-------- Given entries --------

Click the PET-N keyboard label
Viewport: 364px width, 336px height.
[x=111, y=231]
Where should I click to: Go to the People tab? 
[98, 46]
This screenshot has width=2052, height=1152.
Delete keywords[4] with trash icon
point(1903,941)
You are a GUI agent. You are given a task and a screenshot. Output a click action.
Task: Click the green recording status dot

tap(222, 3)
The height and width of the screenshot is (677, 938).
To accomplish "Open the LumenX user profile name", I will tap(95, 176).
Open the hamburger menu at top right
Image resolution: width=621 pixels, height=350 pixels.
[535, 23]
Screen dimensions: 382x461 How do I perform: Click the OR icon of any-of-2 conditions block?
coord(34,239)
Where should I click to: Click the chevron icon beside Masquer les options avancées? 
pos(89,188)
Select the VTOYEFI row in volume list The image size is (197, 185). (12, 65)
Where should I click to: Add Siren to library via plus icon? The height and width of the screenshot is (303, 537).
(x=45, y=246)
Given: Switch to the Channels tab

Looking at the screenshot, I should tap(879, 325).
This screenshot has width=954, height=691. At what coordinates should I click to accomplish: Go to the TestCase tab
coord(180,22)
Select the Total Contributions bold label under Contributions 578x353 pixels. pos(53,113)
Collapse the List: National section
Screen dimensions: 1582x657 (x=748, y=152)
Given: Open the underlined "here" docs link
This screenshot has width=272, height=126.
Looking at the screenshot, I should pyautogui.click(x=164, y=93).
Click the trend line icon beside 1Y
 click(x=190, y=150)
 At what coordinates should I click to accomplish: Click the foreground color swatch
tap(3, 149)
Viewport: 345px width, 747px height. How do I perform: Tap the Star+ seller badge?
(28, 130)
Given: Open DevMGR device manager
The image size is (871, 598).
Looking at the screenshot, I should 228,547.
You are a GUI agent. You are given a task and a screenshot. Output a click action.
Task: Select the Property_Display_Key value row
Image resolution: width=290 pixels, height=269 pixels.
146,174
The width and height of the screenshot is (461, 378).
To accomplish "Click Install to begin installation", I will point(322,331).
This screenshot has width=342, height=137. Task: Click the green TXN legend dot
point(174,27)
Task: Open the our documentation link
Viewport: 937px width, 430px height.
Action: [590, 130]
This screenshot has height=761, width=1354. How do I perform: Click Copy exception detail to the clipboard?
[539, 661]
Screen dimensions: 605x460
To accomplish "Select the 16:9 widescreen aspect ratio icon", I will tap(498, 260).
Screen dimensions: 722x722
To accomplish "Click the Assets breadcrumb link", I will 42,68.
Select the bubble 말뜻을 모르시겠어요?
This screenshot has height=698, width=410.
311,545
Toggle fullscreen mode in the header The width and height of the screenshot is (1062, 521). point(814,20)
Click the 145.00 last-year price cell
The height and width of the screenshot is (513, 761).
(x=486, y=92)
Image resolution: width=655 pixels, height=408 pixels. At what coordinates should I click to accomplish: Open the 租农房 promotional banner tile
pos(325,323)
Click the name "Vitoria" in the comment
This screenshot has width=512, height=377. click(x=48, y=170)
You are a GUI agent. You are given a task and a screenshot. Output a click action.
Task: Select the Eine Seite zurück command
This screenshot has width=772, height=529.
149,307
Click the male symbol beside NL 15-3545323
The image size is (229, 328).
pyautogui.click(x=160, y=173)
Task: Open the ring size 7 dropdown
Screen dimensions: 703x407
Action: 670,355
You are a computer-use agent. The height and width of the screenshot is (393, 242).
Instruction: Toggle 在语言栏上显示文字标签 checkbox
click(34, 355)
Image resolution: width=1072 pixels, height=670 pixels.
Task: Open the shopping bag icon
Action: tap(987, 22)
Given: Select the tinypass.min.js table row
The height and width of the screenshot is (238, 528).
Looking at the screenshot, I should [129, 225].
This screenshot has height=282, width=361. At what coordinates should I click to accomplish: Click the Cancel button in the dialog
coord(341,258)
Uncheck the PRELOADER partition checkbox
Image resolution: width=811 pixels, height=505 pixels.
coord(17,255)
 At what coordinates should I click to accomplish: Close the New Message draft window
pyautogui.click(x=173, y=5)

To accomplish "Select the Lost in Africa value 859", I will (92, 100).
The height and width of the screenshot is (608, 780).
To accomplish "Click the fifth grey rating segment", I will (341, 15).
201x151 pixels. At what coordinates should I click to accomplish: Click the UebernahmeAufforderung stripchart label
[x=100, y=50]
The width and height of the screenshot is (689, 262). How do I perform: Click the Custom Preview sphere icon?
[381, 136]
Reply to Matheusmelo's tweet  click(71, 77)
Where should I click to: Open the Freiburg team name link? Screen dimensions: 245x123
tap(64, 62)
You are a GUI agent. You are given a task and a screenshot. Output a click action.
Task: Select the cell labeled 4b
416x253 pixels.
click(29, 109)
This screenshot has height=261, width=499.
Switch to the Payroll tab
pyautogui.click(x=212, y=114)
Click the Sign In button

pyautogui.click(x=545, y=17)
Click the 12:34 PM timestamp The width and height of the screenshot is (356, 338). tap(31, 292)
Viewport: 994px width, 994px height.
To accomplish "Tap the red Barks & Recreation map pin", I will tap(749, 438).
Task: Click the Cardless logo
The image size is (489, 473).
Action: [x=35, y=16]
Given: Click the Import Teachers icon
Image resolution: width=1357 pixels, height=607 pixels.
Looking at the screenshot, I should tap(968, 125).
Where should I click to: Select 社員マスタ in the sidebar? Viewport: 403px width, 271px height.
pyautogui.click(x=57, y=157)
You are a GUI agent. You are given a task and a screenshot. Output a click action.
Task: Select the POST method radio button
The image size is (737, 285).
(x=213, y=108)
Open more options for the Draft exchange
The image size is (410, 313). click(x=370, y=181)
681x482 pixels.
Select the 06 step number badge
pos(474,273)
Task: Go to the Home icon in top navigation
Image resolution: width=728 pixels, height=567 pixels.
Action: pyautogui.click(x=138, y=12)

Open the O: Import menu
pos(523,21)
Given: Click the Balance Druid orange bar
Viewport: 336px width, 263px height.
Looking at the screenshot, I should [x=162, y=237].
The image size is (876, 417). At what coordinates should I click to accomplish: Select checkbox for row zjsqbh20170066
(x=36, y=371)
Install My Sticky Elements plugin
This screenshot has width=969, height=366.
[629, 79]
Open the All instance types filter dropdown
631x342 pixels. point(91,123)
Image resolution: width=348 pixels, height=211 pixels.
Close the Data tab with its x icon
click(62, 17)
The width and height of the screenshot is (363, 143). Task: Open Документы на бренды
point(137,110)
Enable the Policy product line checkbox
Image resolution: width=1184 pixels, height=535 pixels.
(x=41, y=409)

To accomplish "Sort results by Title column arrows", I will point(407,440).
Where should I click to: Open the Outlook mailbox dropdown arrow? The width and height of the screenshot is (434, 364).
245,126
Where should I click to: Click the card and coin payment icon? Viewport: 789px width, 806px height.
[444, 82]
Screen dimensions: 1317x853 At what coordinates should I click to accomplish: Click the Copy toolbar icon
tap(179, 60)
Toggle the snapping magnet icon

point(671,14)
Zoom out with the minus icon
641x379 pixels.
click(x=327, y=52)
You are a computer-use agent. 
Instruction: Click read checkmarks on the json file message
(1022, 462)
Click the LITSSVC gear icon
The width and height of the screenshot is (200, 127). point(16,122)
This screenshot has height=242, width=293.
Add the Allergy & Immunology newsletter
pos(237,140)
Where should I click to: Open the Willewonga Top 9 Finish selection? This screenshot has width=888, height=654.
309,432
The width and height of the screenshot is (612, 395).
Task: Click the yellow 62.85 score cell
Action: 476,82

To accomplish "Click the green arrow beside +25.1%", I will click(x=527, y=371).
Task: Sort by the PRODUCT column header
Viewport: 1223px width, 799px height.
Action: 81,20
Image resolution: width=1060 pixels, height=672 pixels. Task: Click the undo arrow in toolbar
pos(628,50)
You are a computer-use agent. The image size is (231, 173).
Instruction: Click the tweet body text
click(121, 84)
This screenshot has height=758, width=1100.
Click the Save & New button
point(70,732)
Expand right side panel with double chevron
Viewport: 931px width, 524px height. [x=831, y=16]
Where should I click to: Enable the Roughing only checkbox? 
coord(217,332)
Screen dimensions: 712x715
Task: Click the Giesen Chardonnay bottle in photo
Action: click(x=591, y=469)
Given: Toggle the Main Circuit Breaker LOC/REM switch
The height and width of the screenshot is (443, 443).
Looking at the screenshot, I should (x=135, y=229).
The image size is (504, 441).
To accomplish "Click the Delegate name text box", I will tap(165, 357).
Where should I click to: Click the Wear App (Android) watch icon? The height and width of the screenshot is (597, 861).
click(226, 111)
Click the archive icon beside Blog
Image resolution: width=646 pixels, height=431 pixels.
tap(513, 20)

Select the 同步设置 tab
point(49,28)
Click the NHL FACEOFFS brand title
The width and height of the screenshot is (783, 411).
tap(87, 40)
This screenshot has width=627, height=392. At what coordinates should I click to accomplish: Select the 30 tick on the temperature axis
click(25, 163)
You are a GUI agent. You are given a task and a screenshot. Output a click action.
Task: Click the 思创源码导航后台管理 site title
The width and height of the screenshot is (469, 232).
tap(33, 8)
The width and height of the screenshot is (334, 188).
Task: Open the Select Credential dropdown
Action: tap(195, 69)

--------

▶ [To do] Looking at the data above, work out how many lines contain "value" and answer with the figure only.

▶ [Reply to the exercise] 2